**Фрагмент текста:**

============================================================

И смерти кинуться в объятья,
Не завещая никому
Вражду злодею своему.
Судьба его мне не известна, история об этом умалчивает, наверно не миновал и его топор репрессий и погиб он, как и многие передовые люди, в самом расцвете сил и таланта (мы бы читали и его эпопеи) по неведомым причинам где-то в году 1937-ом!
Он знал, на что идёт:
«Отвечают все, кто бы мог любоваться природой, читать хорошие книги, посвящать стихи беспокойным девушкам...
К ответу! Расстрелять Шопенгауэра! Никаких промедлений!
Пусть рушится мир, если существует порядок, что за право на отдельную койку шестая часть света платит Гималаями трупов, полями могил... они получили койку и матрац, набитый соломой. Для этого пришлось повернуть весь шар, залить тысячи километров кровью. История движется чересчур медленно. Старики, кашляя, потрясали кулаками и грозились в пространство».
Перевернём несколько страниц.
«Рассвет поднимался. Он разгонял тучи, сушил обновленные листья, сгонял нетерпеливые ручьи и примерял прибой, отбрасываемый скалами с мерным шипением убегающей  гальки. Крабы шныряли у берегов, перебегая солёные всплески, на морях проходили суда. Сойка с голубым паяцем, вереща и крутя крыльями, перелетала с ветки на ветку, забираясь всё выше и выше, залетая на кручу, где дуб, обвисающий в бездну, тянул свои желуди к свету».
Этот небольшой фрагмент, являясь как бы продолжением другого  фрагмента, усмиряет пыл, хорошо успокаивает.
В книгах больше, чем развитие событий, меня интересует, прежде всего, техническая сторона вопроса – стиль изложения и присутствие автора, его расположение к читателям, но только не его эрудированность.
Кто из нас не читал и не перечитывал без умиления, без восторга, может и без слёз великолепные поэмы Пушкина, тот закроет эту книгу с первой же страницы и больше к ней не вернётся. Значит, такова судьба её, игнорированная, на долгие годы запрятанная от читателей чьей-то завистливой рукой, теперь молодым поколением не воспринимается.
Страсть, как я люблю дарить книги. Так и кажется, то, что нравится мне, непременно должно понравиться и друзьям. Сиё наивное заблуждение я понял поздно. Наверное, лежат, они на пыльных полках по сей день, ожидая почитателя, друзья моих юношеских лет, всегда готовых посочувствовать в трудные часы одиночества, поделиться, придти на помощь, если понадобится. Может, они давно «зачитаны» любителями редкостных изданий, быть может, истерзаны в клочья по срочной нужде.
Обидно было читать описание Горького в  замечательном рассказе «Книга» о том, как ярый любитель чтения, заметив растрепанную на ветру, с пожелтевшими от дождя и солнца страничками книгу, пнув её кончиком сапога, прошёл мимо, хотя случай этот навёл на него довольно грустные воспоминания, которые впоследствии вошли в сюжет рассказа.

============================================================

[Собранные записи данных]
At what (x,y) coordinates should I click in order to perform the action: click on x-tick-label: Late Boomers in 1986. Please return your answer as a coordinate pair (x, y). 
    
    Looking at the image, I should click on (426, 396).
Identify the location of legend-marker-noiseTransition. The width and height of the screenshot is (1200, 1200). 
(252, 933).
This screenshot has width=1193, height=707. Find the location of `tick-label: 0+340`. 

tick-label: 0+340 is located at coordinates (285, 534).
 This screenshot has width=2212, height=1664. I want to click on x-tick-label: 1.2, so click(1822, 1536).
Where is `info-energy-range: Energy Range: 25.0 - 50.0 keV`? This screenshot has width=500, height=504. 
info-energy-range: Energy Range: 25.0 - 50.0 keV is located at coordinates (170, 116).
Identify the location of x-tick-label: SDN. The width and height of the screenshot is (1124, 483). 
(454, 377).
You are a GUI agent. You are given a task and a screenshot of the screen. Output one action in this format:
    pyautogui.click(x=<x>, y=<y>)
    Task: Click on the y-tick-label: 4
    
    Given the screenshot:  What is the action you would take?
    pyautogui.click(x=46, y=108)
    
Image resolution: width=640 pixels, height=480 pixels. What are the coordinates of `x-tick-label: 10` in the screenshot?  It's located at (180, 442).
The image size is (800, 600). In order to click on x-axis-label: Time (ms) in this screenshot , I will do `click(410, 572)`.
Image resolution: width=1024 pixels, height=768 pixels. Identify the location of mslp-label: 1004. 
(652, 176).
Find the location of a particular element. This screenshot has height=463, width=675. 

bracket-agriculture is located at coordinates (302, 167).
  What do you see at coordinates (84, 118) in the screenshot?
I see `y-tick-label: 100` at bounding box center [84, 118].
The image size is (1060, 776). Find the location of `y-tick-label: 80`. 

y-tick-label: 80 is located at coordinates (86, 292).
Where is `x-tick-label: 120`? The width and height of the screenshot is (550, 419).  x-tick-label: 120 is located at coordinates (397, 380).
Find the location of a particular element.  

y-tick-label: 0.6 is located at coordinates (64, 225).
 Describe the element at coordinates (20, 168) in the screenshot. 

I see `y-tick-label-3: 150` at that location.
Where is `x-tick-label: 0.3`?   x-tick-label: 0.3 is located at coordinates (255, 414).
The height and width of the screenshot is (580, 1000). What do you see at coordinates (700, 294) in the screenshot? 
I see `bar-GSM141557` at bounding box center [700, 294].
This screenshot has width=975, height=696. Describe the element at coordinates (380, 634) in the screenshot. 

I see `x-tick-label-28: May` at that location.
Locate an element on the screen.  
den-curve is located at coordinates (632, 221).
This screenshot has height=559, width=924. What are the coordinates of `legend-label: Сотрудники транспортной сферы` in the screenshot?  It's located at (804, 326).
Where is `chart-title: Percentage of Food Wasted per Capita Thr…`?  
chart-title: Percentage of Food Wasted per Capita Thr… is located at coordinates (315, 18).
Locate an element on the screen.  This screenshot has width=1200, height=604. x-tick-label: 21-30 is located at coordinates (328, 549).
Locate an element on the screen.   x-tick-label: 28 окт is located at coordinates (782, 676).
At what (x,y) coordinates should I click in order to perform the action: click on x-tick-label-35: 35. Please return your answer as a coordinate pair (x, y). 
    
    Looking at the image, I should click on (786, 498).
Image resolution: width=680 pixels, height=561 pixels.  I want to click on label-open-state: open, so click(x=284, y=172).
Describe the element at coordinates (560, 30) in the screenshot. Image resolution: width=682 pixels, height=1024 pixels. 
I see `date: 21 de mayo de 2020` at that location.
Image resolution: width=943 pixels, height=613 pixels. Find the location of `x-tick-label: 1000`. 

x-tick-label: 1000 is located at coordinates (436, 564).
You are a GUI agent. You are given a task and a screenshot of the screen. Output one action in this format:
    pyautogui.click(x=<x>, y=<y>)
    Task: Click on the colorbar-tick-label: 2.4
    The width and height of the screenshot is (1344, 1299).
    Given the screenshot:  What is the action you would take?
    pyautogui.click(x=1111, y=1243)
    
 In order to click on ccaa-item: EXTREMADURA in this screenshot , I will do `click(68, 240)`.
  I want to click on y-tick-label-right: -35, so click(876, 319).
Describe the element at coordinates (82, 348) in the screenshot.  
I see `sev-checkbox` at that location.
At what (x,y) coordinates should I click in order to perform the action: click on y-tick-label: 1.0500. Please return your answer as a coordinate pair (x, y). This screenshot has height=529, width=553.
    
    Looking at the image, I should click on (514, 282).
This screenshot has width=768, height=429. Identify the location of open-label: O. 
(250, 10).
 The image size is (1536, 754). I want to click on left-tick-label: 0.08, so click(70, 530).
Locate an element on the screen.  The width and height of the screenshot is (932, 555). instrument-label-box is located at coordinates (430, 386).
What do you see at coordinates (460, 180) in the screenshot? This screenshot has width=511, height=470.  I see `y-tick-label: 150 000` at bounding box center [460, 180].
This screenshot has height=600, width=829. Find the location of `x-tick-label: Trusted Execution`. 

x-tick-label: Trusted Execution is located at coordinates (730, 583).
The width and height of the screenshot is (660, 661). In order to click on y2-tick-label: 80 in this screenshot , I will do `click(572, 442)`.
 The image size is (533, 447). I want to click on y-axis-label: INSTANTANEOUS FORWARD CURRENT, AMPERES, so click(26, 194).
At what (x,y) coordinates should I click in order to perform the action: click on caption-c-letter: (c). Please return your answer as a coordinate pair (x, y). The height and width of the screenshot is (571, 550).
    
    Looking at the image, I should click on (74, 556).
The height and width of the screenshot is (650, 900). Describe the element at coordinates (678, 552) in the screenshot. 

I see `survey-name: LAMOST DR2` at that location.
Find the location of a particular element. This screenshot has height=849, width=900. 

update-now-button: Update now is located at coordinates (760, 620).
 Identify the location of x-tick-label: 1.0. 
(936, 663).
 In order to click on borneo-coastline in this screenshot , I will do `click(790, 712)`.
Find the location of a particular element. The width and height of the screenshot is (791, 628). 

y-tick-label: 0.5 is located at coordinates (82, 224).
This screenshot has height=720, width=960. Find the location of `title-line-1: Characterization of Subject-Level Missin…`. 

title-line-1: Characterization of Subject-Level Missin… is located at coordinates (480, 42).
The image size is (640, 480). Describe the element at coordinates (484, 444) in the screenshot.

============================================================

**Инструкции к заданиям:**
[a] Назовите все фамилии людей, упомянутые во фрагменте текста.
[b] Перепечатайте из фрагмента текста отрывок, начиная со слов «Кто из нас не» и далее до слов «поколением не воспринимается.» включительно.

**Ответы к заданиям:**
[a] Шопенгауэр, Пушкин, Горький

[b]
Кто из нас не читал и не перечитывал без умиления, без восторга, может и без слёз великолепные поэмы Пушкина, тот закроет эту книгу с первой же страницы и больше к ней не вернётся. Значит, такова судьба её, игнорированная, на долгие годы запрятанная от читателей чьей-то завистливой рукой, теперь молодым поколением не воспринимается.